Given how they listed the mechanic as the contact for the work I hired them to do, I would think they are definitely one of those kinds of companies. I don't see how any other conclusion is possible.



> But I suggest that this may alter somewhat, over time, as:
> 
> 1) More people become familiar with the internet to buy and sell
> 2) Buyers become more sophisticated users of search
> ...


I think some of these things are true today. Above, I indicated I was doing web searches seeking out the part to *buy* for my car. The company I ended up dealing with didn't make the part I needed for the general public to buy.



> A high number of impressions doesn't automatically translate into a high number of clicks. But if the SEOs in the dentist example are doing their job properly then there is clearly demand from interested searchers - and hence for those services.


Yep, most definitely. The difference here is the dentist's practice is one geared toward the general public. In the cases lordsmurf cited, those companies seeking to deal with other companies will most likely use the avenues and channels most prudent for their needs and those channels won't be Google or Bing.



> In many cases - perhaps a dentist is a good example - customers will find the address or telephone number in the search results and call or visit in person. I would suggest that if there are a significant number of impressions for truly relevant keywords - but no change in clicks, visits, or calls, then the website is failing to funnel impressions into conversions. There are many possible reasons for this.


Unfortunately, in the case of that dentist, they didn't do a good job of tracking the actual sources of contacts from new patients. They tell me a lot of their biz comes from "the internet" but they can't tell me any more than that. So, I don't think they have a good sense the actual impact the SEO they are paying for is having on the practice.



> DSI Canada could keep customers engaged with well-researched compelling content aimed at their target market.


Such as? You've got their current website content to give you an idea of the nature of their business. What would be "compelling content" they would keep updated in a blog that would be relevant?



> I think is worth noting that a business like this, specialising in very large projects, will likely have very small operating volumes. They may only be working on one project at a time and that may take years.
> 
> These would be extremely high value contracts. So a handful of clicks and one or two conversions per year could be extremely lucrative. This would be a good prescription for pay-per-click advertising, which would be complemented (and make cheaper) by good SEO.

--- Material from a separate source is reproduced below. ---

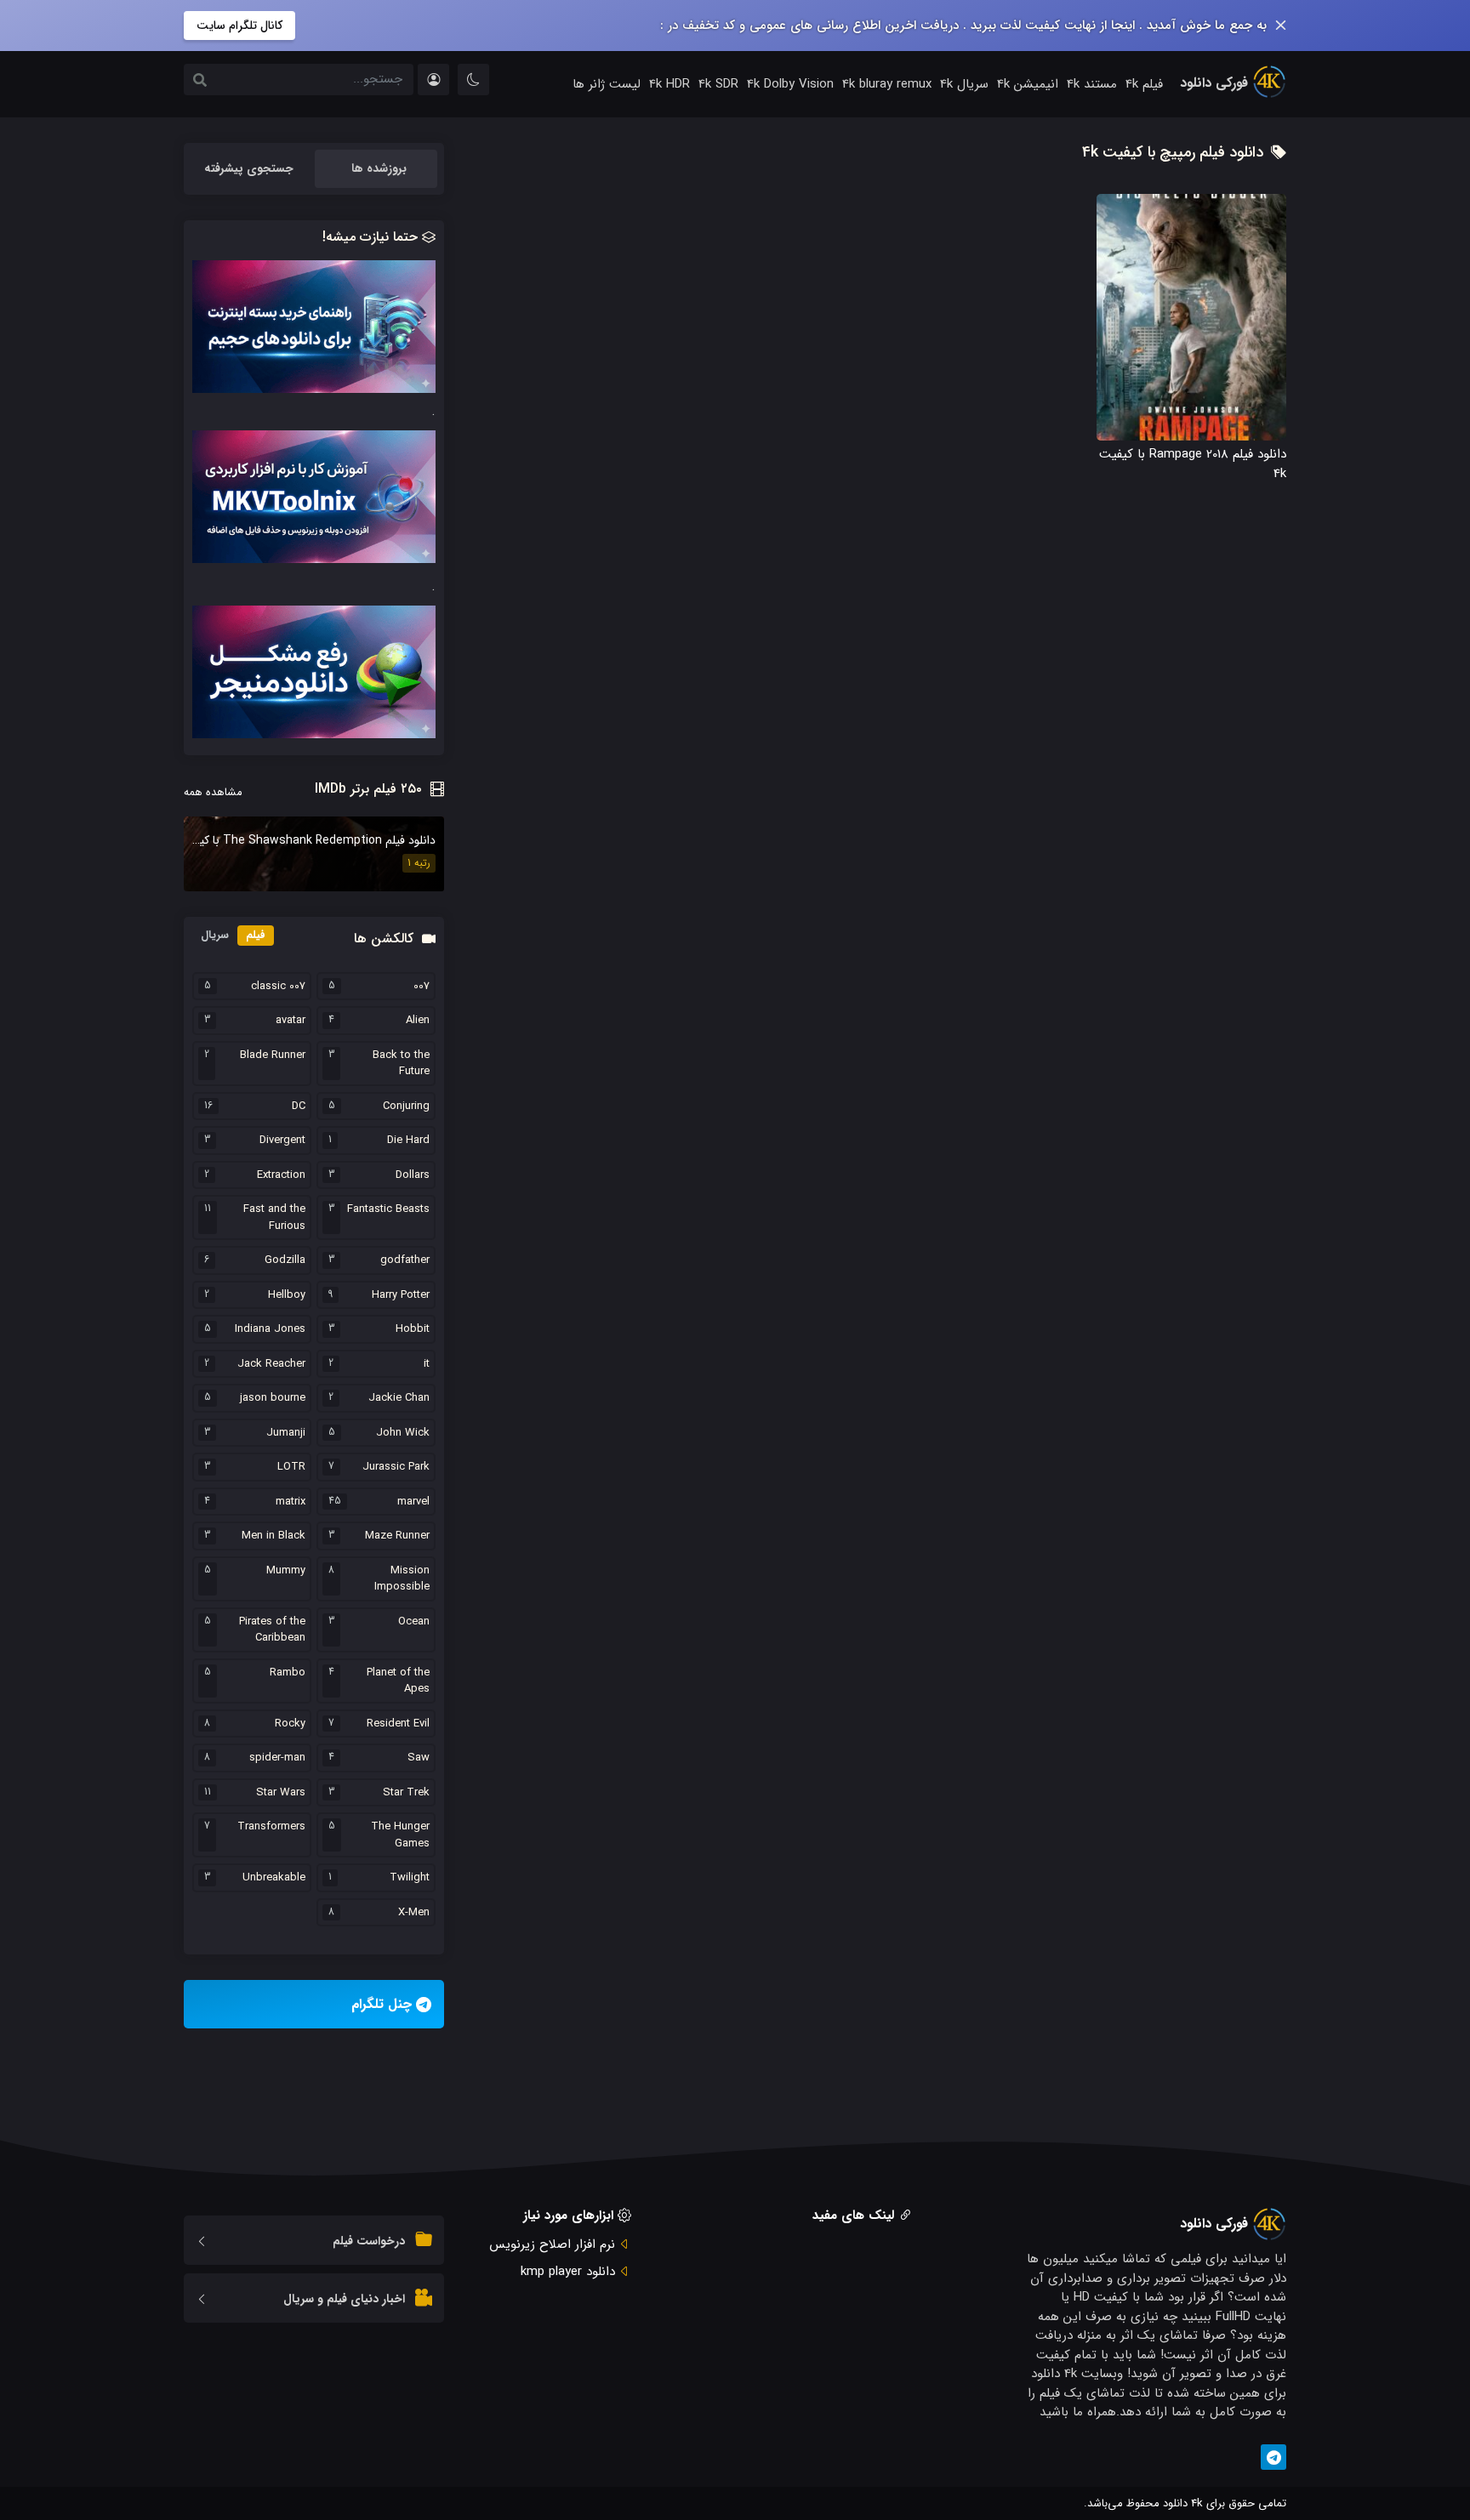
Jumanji (285, 1433)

Unless their leeds are generated through direct marketing or other industry specific channels (journals, trade shows, etc). Right?

I guess you still haven't really indicated *why* the DSI Canada website could benefit from the things you mention other than the general "having lots of great content is good for SEO" idea, which is something we all already know. Again, having a blog for the sake of having a blog isn't really fulfilling the idea of "having lots of great content" on the site, right?

Peace...


----------



## benacheson (Sep 8, 2010)

Tom I don't understand why you can't see relevant Google results for ''Catalytic converter builder in california"

I searched Google.com with the same phrase and there were plenty.

Ranking first was magnaflow.com

Their site has a Google Pagerank of 4 and is quite well optimised, although some of their deeper pages are better optimised than their index page/TLD.

They have news pages with an RSS feed - this is basically a blog without comments and they could easily turn it into a blog to get additional interest and more content for free.

The kind of content they host - such as videos - would have a broad appeal. This is actually a great example of the many of the key points I am trying to make here about content that appeals to a relevant audience and also acts as link bait. Indeed the content may explain the links they have won to get a good Pagerank of 4. That's the same Pagerank as the website of one of the world's leading seo experts - randz.net. Magnaflow are also on Twitter, Facebook, Youtube, and others, with feeds on their website.

I also searched Google.co.uk (I'm in the UK) for the more generic keyword 'catalytic converters california' and again got a number of relevant results on the first and second pages.

First in the list was discountconverter.com

Their site has a Google pagerank of 3 and the site is reasonably well optimised.

It would be really odd if you couldn't find sites like these in Google, I'm not sure what you are doing.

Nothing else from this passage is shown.